___ Gezeigter Textauszug ___
Vergessene Wegameise (Lasius neglectus)

Systematik
Klasse: Insekten (Insecta)
Ordnung: Hautflügler (Hymenoptera)
Familie: Ameisen (Formicidae)
Unterfamilie: Schuppenameisen (Formicinae)
Gattung: Wegameisen (Lasius)
Art: Vergessene Wegameise
Wissenschaftlicher Name
Lasius neglectus
(Van Loon, Boomsma & Andrásfalvy, 1990)
___ Datenteil ___
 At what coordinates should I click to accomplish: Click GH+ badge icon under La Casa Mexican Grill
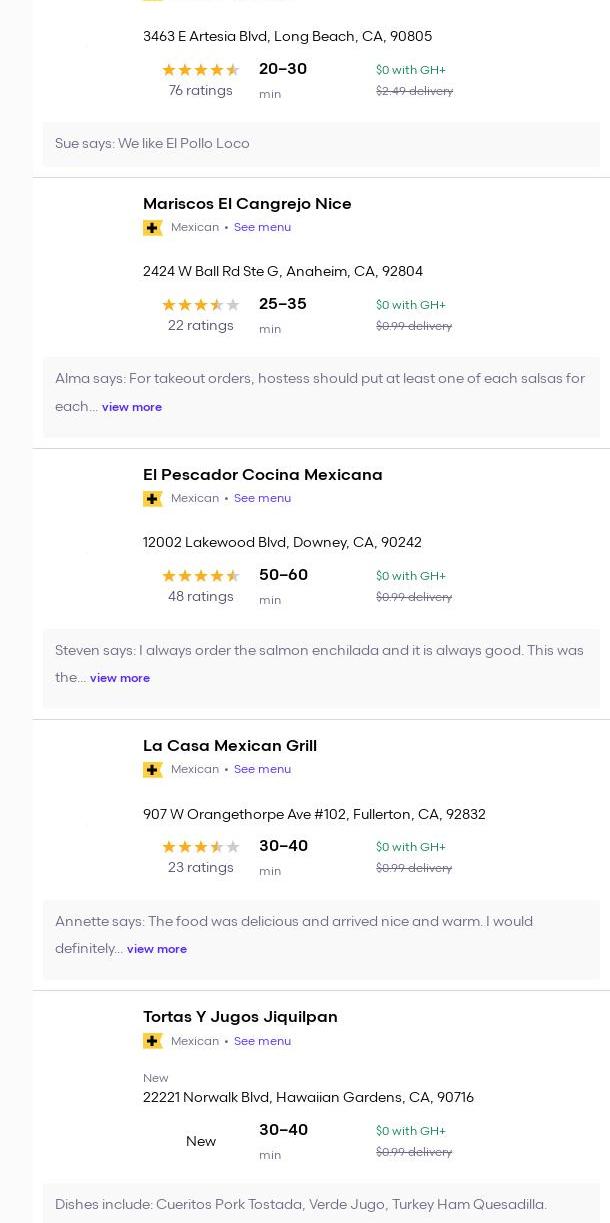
___
Welcher Unterfamilie wird die Vergessene Wegameise im gezeigten Textauszug zugeordnet?

Schriftliche Lösung:
Den Schuppenameisen (Formicinae).